One of the most exciting rematches of the year is set to take place this Saturday, December 2nd in Detroit, Michigan. Max Holloway previously defeated former featherweight kingpin, Jose Aldo, by ground and pound TKO at UFC 212. Aldo was not originally scheduled for UFC 218 but is filling in for Frankie Edgar who suffered an injury forcing him to withdraw from the main event with Holloway. With roughly 4 weeks’ notice, Aldo was enthusiastic about the chance to rematch Max and redeem his last loss. This prediction article goes deep on the rematch between Jose Aldo and Max Holloway but the other fights on the card are incredible. Overeem vs Ngannou in the co-main event (I got Ngannou, Overeem’s chin is done). Henry Cejudo vs Sergio Pettis, Eddie Alvarez vs Justin Gaethje (might be fight of the year) and Tecia Torres vs Michele Waterson. One of the best cards of the year in my opinion.
Max Holloway vs Jose Aldo
After their first fight where Max Holloway stunned Aldo with a vicious 1-2-lean back-1-2 combination and subsequently finished him in a grueling ground and pound struggle, Aldo’s camp came out to media about his leg injury prior to the fight. It was apparent during the fight that Aldo was making some tactical mistakes by not throwing his usual dangerous leg kicks that have been critical throughout his career. Jose Aldo has taken this fight as a fill in for Frankie Edgar and has had roughly 4 weeks of a real training camp to prepare. He was apparently enthusiastic about taking the bout which leads me to believe that he was already in shape and excited to be healthy for the rematch. So, let’s talk about the first fight.
Holloway came out and immediately started prodding and poking Aldo’s defense to little impact. Aldo had some early boxing success coupled with a big flying knee against the cage and looked to be controlling the pace towards the end of the first round. We know that Aldo looks to control the pace as a measure of success in his past fights. His energy level seems to depend on it. Despite his extensive history with 5 round fights, it seems that his energy level is more sensitive to higher paces. We saw him take the last round off in his fight with Mark Hominick when he dominated for the first four rounds as an example. Holloway, on the other hand, never seems to fade as the fight goes which leads me to believe he will have the advantage in the later rounds, especially because Aldo took this rematch on relatively short notice.
There were two major things missing from Aldo’s successful first round. We know from past fights he has had with taller opponents that he looks to shoot takedowns to mix up the strategy. He didn’t shoot any takedowns against the taller, Max Holloway in the first round, nor did he throw any of his lethal leg kicks. From Holloway, his movement seemed to be stifled and his apparent pace-dictating strategy wasn’t working. His output was significantly lower than most of his other fights because of Aldo’s propensity to slip and counter rapidly.

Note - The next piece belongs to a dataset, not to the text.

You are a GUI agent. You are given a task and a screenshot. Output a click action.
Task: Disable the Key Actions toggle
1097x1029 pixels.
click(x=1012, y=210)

Aldo appeared in control for the first round and the first half of the second. However, one of the commentators of the fight and former world champion, Dominick Cruz, mentioned during the fight that he thought Holloway was playing it safe for the first portion of the fight because Aldo’s conditioning might be in question. That, instead of Aldo’s propensity to slip and rip counters, might have been what was causing Max to wait as much as he was in the beginning.

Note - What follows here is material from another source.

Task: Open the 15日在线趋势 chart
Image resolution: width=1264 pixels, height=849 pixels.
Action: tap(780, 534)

Towards the end of the second round there was a pivotal moment in the fight, Aldo landed a clean combination and Max took it on the chin. Max then realized, according to analyst and former championship contender, Dan Hardy, that Jose also was losing steam and it was finally time to step it up. He went back to his corner nodding in confidence and came out in the third round and the pace was his to dictate to Aldo. His tempo picked up, his output increased and Aldo was still not throwing leg kicks or takedowns. The finish ensued shortly after.
I think Jose Aldo showed that he was more violently dangerous in his striking than Max. I think he was operating at a big disadvantage and still showed heart and danger in his limited capacity to attack. Max clearly showed a better conditioning and ability to outlast Jose Aldo. My guess would be that is what he will try and do that again only to start it a lot sooner. He knows that Aldo is more dangerous in the beginning of a fight but he is also a lot more confident now as the champion with a KO victory over Aldo. I think Aldo’s enthusiasm to take the fight on short notice probably means he’s healthy and we will be able to expect him to leg kick Holloway, and leg kicks change the game entirely. Holloway has an apparent weakness for one of Jose Aldo’s most damaging strikes. Holloway absorbed 17 of 23 leg kicks from Cub Swanson, 24 of 26 leg kicks from Jeremy Stevens, and 25 of 25 leg kicks from Ricardo Lamas. None of those guys kick like Jose Aldo. I think Max won’t wait long enough to get started because of his new champion’s confidence and that will give Aldo the leg kick avenue he needs to damage and eventually finish Holloway in the first half of the fight. Aldo by TKO in round 2. Yes, I know my predictions do not line up with the UFC betting odds which are favoring Holloway for the win, but I’m calling as I see it from a fighter’s point of view.